***** EXERCISE DATA *****

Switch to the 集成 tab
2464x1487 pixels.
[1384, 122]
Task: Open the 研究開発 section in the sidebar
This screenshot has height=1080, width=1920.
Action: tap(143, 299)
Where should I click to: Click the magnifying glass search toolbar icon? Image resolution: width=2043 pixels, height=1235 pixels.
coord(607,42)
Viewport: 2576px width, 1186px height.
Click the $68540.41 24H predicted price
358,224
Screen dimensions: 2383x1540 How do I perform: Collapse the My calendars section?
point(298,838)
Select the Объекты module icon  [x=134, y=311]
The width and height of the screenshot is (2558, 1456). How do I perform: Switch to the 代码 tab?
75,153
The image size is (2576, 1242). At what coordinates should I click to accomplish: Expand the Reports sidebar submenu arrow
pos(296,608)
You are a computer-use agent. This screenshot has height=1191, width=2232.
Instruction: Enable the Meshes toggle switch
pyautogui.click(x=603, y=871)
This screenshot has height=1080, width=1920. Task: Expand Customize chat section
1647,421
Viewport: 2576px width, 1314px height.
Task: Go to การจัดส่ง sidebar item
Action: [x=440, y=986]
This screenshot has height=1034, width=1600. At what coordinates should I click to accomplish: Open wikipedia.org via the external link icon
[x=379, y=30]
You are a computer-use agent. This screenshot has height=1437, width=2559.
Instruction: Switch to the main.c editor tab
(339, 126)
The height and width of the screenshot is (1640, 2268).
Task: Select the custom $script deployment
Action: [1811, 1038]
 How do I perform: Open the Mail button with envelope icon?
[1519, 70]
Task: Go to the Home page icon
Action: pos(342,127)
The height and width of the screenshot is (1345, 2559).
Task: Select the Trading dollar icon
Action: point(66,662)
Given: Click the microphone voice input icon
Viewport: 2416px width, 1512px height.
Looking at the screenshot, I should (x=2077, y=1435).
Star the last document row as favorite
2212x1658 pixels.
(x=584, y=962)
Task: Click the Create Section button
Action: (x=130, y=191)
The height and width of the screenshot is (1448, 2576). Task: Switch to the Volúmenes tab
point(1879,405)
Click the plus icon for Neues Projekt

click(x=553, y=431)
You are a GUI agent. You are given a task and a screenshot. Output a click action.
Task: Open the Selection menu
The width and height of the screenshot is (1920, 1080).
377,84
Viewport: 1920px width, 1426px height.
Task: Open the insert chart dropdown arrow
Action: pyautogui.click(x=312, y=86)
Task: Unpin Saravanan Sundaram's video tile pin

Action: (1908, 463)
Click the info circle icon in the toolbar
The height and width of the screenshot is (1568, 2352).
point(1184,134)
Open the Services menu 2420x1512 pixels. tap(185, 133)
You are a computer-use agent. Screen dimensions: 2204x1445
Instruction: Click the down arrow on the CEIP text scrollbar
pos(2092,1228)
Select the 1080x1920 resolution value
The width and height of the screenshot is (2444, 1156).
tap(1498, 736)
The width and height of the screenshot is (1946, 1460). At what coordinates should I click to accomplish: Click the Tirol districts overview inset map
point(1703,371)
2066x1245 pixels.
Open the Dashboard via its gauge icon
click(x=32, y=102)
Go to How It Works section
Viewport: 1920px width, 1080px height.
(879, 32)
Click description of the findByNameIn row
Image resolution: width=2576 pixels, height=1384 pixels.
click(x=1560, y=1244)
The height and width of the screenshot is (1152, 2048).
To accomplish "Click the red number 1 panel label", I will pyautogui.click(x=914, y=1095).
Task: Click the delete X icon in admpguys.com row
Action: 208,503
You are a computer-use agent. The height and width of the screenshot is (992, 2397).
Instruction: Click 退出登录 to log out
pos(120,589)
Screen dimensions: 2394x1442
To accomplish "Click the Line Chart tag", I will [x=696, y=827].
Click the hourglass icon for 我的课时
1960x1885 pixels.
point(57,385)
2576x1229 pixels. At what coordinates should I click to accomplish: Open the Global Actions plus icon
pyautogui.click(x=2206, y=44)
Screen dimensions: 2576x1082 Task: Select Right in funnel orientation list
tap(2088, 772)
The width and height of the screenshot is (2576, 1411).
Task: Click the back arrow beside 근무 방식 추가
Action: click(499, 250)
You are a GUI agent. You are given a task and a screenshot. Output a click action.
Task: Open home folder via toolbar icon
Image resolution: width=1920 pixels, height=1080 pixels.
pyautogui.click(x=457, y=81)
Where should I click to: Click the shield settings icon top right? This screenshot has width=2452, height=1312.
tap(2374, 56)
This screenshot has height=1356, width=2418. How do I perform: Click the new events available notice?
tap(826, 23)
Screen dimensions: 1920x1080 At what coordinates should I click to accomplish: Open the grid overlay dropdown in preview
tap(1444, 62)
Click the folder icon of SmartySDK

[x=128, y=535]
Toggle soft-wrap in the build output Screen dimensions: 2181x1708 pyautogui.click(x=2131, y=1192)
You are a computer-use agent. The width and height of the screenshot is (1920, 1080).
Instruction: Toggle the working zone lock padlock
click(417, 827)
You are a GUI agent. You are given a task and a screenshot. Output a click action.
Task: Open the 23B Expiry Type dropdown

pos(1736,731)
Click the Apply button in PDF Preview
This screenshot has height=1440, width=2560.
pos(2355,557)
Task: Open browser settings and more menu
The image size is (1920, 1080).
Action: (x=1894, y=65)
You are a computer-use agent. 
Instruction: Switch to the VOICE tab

*****

#### WHAT YOU WILL DO:
Give a word-for-word copy of the records.

#### RESULT FOR THIS TASK:
Switch to the 集成 tab
2464x1487 pixels.
[1384, 122]
Task: Open the 研究開発 section in the sidebar
This screenshot has height=1080, width=1920.
Action: tap(143, 299)
Where should I click to: Click the magnifying glass search toolbar icon? Image resolution: width=2043 pixels, height=1235 pixels.
coord(607,42)
Viewport: 2576px width, 1186px height.
Click the $68540.41 24H predicted price
358,224
Screen dimensions: 2383x1540 How do I perform: Collapse the My calendars section?
point(298,838)
Select the Объекты module icon  [x=134, y=311]
The width and height of the screenshot is (2558, 1456). How do I perform: Switch to the 代码 tab?
75,153
The image size is (2576, 1242). At what coordinates should I click to accomplish: Expand the Reports sidebar submenu arrow
pos(296,608)
You are a computer-use agent. This screenshot has height=1191, width=2232.
Instruction: Enable the Meshes toggle switch
pyautogui.click(x=603, y=871)
This screenshot has height=1080, width=1920. Task: Expand Customize chat section
1647,421
Viewport: 2576px width, 1314px height.
Task: Go to การจัดส่ง sidebar item
Action: [x=440, y=986]
This screenshot has height=1034, width=1600. At what coordinates should I click to accomplish: Open wikipedia.org via the external link icon
[x=379, y=30]
You are a computer-use agent. This screenshot has height=1437, width=2559.
Instruction: Switch to the main.c editor tab
(339, 126)
The height and width of the screenshot is (1640, 2268).
Task: Select the custom $script deployment
Action: [1811, 1038]
 How do I perform: Open the Mail button with envelope icon?
[1519, 70]
Task: Go to the Home page icon
Action: pos(342,127)
The height and width of the screenshot is (1345, 2559).
Task: Select the Trading dollar icon
Action: point(66,662)
Given: Click the microphone voice input icon
Viewport: 2416px width, 1512px height.
Looking at the screenshot, I should (x=2077, y=1435).
Star the last document row as favorite
2212x1658 pixels.
(x=584, y=962)
Task: Click the Create Section button
Action: (x=130, y=191)
The height and width of the screenshot is (1448, 2576). Task: Switch to the Volúmenes tab
point(1879,405)
Click the plus icon for Neues Projekt

click(x=553, y=431)
You are a GUI agent. You are given a task and a screenshot. Output a click action.
Task: Open the Selection menu
The width and height of the screenshot is (1920, 1080).
377,84
Viewport: 1920px width, 1426px height.
Task: Open the insert chart dropdown arrow
Action: pyautogui.click(x=312, y=86)
Task: Unpin Saravanan Sundaram's video tile pin

Action: (1908, 463)
Click the info circle icon in the toolbar
The height and width of the screenshot is (1568, 2352).
point(1184,134)
Open the Services menu 2420x1512 pixels. tap(185, 133)
You are a computer-use agent. Screen dimensions: 2204x1445
Instruction: Click the down arrow on the CEIP text scrollbar
pos(2092,1228)
Select the 1080x1920 resolution value
The width and height of the screenshot is (2444, 1156).
tap(1498, 736)
The width and height of the screenshot is (1946, 1460). At what coordinates should I click to accomplish: Click the Tirol districts overview inset map
point(1703,371)
2066x1245 pixels.
Open the Dashboard via its gauge icon
click(x=32, y=102)
Go to How It Works section
Viewport: 1920px width, 1080px height.
(879, 32)
Click description of the findByNameIn row
Image resolution: width=2576 pixels, height=1384 pixels.
click(x=1560, y=1244)
The height and width of the screenshot is (1152, 2048).
To accomplish "Click the red number 1 panel label", I will pyautogui.click(x=914, y=1095).
Task: Click the delete X icon in admpguys.com row
Action: 208,503
You are a computer-use agent. The height and width of the screenshot is (992, 2397).
Instruction: Click 退出登录 to log out
pos(120,589)
Screen dimensions: 2394x1442
To accomplish "Click the Line Chart tag", I will [x=696, y=827].
Click the hourglass icon for 我的课时
1960x1885 pixels.
point(57,385)
2576x1229 pixels. At what coordinates should I click to accomplish: Open the Global Actions plus icon
pyautogui.click(x=2206, y=44)
Screen dimensions: 2576x1082 Task: Select Right in funnel orientation list
tap(2088, 772)
The width and height of the screenshot is (2576, 1411).
Task: Click the back arrow beside 근무 방식 추가
Action: click(499, 250)
You are a GUI agent. You are given a task and a screenshot. Output a click action.
Task: Open home folder via toolbar icon
Image resolution: width=1920 pixels, height=1080 pixels.
pyautogui.click(x=457, y=81)
Where should I click to: Click the shield settings icon top right? This screenshot has width=2452, height=1312.
tap(2374, 56)
This screenshot has height=1356, width=2418. How do I perform: Click the new events available notice?
tap(826, 23)
Screen dimensions: 1920x1080 At what coordinates should I click to accomplish: Open the grid overlay dropdown in preview
tap(1444, 62)
Click the folder icon of SmartySDK

[x=128, y=535]
Toggle soft-wrap in the build output Screen dimensions: 2181x1708 pyautogui.click(x=2131, y=1192)
You are a computer-use agent. The width and height of the screenshot is (1920, 1080).
Instruction: Toggle the working zone lock padlock
click(417, 827)
You are a GUI agent. You are given a task and a screenshot. Output a click action.
Task: Open the 23B Expiry Type dropdown

pos(1736,731)
Click the Apply button in PDF Preview
This screenshot has height=1440, width=2560.
pos(2355,557)
Task: Open browser settings and more menu
The image size is (1920, 1080).
Action: (x=1894, y=65)
You are a computer-use agent. 
Instruction: Switch to the VOICE tab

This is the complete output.